As high mortgage rates chilled the existing home sales market over the past year, one bright spot was luxury properties. That changed last month as sales of homes priced at $1 million or more declined, which could be a result of worries about the economy.
Though luxury sales dropped just 1% from April to May, that compares to a 5% increase in the previous month, according to data the National Association of Realtors released Monday. High-end sales had been still more robust in prior months, even as business for more affordable houses was stagnant.
“The upper-end market is showing no difference from other price points,” said Lawrence Yun, the NAR’s chief economist. For the past 24 months, that market had been outperforming the lower-price categories. I wonder if this is a residual impact of the stock market [drop] a few months ago.”
Overall, existing sales hardly changed in May, increasing 0.8% from April and dipping 0.7% from one year earlier. Sales were on pace in May for a seasonally adjusted annual rate of 4.03 million homes, three-quarters of the sales reported at this time in 2019, the year before the pandemic set in.
The Northeastern U.S., which includes the Boston and New York metropolitan areas, saw the most strength in May of the nation’s four major regions. Sales were up 4.2% in the Northeast from April and one year ago, and the median sales price jumped 7.1% from a year earlier to $513,300.
Elsewhere, the Midwest saw a 2.1% increase in sales from April and a 1% one-year gain. The South had a 1.7% monthly increase but was down 0.5% from a year earlier, while in the West, sales fell 5.4% from April and 6.7% from the same month in 2024.
While the median sales price across the U.S. was $422,800, the highest on record for May, Yun noted it was a modest 1.3% one-year increase in a month that normally sees prices rising due to brisk springtime home sales. The 4.03 million homes sold represented the slowest sales pace for the month of May since 2009, Yun said.
Single-family home sales were up 1.1% in May, but condo and cooperative sales dropped 2.7%. Condo sales were down 10% from one year earlier.
The supply of homes for sale, at 1.54 million, grew more than 6% from April and more than 20% compared to May 2024. Inventory is still short of the 2 million homes that were on the market prior to the pandemic.

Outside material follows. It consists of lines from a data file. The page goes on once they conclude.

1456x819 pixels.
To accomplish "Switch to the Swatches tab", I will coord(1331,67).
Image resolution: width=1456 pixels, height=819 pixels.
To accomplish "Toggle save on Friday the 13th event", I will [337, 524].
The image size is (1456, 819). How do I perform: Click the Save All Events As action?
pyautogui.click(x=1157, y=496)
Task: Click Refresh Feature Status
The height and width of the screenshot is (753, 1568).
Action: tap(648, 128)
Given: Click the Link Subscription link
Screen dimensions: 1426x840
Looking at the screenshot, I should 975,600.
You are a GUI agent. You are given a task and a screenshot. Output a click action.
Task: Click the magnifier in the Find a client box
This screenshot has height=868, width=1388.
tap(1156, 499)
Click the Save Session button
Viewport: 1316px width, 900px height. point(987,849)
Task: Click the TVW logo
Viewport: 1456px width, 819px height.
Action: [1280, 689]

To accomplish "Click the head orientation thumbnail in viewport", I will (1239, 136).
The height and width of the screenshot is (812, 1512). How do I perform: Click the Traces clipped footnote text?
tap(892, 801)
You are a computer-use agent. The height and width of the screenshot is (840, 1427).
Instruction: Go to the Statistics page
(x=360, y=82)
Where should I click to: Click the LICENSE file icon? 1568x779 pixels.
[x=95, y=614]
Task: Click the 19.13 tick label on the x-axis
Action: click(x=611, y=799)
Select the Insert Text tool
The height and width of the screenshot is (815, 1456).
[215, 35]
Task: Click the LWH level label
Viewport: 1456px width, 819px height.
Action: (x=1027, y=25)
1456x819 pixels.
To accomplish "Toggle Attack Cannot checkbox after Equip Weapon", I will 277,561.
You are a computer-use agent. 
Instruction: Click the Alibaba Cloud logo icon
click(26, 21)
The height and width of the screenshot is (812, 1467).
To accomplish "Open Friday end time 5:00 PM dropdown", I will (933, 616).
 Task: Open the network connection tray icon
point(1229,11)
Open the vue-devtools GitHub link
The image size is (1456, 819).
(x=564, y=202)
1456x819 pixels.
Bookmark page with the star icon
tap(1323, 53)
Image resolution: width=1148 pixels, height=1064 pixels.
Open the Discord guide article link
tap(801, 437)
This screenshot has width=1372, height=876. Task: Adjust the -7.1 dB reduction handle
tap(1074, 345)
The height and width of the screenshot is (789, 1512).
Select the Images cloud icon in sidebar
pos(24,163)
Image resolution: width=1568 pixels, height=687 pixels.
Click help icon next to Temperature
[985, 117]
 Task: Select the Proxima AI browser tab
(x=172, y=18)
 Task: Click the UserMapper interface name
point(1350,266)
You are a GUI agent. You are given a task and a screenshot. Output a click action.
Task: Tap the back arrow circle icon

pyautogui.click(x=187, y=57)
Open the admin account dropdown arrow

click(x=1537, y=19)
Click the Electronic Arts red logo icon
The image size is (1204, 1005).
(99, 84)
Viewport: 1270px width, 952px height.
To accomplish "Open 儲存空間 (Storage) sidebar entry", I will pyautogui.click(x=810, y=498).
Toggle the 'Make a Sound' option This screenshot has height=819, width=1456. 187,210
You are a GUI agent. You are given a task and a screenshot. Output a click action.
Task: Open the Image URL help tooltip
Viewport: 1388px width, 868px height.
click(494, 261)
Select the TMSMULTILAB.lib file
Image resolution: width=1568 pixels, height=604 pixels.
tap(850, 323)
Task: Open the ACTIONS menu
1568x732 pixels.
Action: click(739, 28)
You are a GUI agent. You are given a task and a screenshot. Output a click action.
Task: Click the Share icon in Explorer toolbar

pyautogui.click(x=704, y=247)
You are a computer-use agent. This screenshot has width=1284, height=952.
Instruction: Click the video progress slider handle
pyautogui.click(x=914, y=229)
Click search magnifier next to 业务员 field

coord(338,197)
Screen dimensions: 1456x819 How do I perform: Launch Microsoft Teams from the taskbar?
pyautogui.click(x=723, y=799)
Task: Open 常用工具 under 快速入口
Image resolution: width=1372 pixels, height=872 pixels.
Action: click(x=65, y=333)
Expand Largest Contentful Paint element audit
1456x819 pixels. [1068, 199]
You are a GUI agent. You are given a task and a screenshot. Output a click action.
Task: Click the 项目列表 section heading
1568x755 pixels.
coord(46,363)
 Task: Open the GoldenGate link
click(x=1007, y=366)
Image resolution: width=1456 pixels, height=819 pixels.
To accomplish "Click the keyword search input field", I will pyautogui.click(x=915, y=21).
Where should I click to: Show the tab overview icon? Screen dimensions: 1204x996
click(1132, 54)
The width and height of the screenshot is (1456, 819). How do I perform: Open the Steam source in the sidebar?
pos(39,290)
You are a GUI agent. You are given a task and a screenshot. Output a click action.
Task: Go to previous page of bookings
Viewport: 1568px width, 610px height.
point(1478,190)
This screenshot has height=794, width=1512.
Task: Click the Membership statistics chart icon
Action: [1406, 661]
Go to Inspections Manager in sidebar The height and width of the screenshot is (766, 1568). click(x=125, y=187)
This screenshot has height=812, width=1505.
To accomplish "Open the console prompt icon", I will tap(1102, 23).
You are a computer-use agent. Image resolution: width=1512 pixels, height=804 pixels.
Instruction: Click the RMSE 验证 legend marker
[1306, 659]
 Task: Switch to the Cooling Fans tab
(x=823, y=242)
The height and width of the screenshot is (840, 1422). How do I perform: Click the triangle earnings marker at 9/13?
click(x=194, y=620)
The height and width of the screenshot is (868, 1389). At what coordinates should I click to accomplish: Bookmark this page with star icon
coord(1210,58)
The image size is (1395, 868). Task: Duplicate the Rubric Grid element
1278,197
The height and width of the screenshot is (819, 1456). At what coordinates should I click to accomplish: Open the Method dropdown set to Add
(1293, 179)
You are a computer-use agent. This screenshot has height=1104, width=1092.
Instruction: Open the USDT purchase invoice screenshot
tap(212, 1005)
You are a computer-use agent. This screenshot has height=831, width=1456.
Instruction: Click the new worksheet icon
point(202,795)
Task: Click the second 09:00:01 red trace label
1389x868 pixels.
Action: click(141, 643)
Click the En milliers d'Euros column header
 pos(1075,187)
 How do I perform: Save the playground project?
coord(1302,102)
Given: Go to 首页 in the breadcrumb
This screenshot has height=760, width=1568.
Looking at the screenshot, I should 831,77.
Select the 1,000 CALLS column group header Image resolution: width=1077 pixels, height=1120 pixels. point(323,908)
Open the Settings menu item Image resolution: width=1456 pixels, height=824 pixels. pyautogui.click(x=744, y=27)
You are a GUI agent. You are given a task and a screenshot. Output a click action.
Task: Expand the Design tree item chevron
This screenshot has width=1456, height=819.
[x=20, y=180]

“There’s more choices for consumers, yet they are not buying,” Yun said. “I would attribute that to affordability challenges, principally from high mortgage rate conditions.”
While first-time home buyers made up an impressive 34% of the market in April, that number fell back to 30% in May, Yun said.
Experts don’t foresee a significant improvement in home sales in June, when the spring market typically nears its peak. A substantial rise in gas prices due to fighting in the Middle East could cause some potential buyers to pull back on their plans, Heather Long, chief economist for Navy Federal Credit Union, said in a statement.
“We expect sales to remain subdued over the rest of the year,” Nancy Van den Houten, lead U.S. economist for Oxford Economics, said in a statement. “Our baseline assumes rising mortgage rates and softer labor market conditions as the Trump administration's tariffs fully feed through to inflation and growth, and both should keep a lid on home sales over the balance of 2025.”